The couple’s respective mothers turn in convincing turns, as well their respective lawyers, ditto the actress who plays Deniece, Dante’s sister. They’re all players in this domestic drama that takes on heightened proportions when stakes are raised with the realization that family is the basic unit of society. If family falls apart, what then the chances of other institutions standing ground?
Not the director’s penchant to moralize, however, opting to hew to the story that must be told in a manner that’s grainy, unsentimental, duotones exploding on screen. Verdict has a documentary, cinéma vérité verging on noirish feel that works to its advantage, and you might say both judge and jury are still out on this one.

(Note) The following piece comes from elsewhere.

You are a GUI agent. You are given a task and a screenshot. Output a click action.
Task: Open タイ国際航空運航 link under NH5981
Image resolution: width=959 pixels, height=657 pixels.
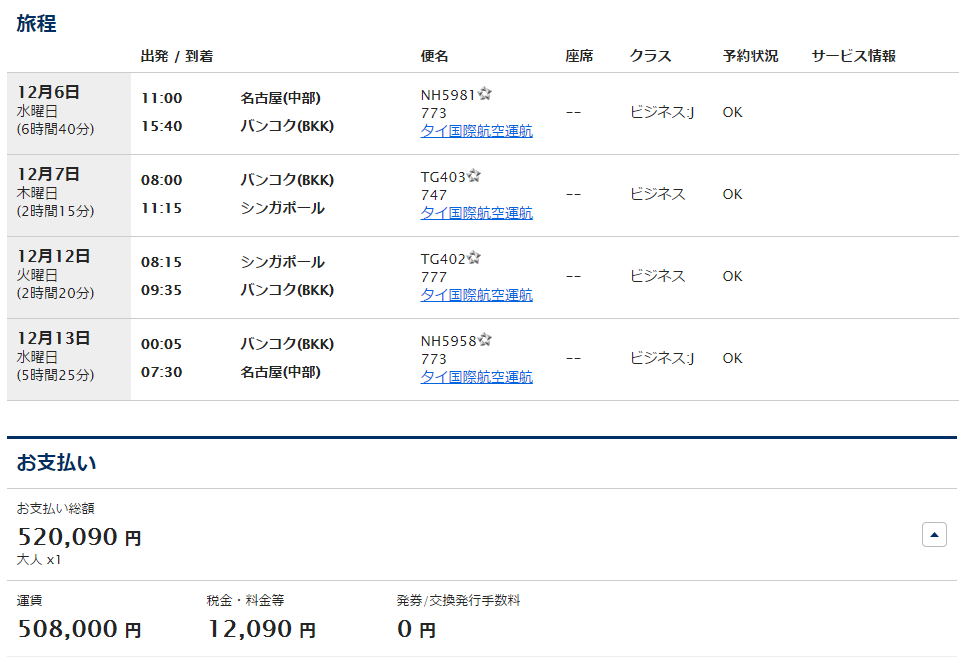(476, 131)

Surely the twist at the end is totally unexpected as it is brilliant, and lays bare that justice as we know it doesn’t always work. Maybe in a better world — maybe in the better of two different worlds.
A word on Mandaluyong, the city of our affections, as much Ribay’s as it is Mendoza’s. The in-your-face cinema takes us through the streets and alleys not unfamiliar, past the innumerable turo-turos where a fly might be buzzing in the estante, the sari-sari stores with students milling about, the municipio floods jeepneys tricycles barkers and shirtless tattooed barkada with their endless card games in the afternoon stretching into evening, a milieu at once recognizable and close to our hearts fast turning into stone with the sound of a man beating up his wife in a far hidden-away apartment, out of sight out of mind, but which Ribay in his brave unblinking film has brought to light.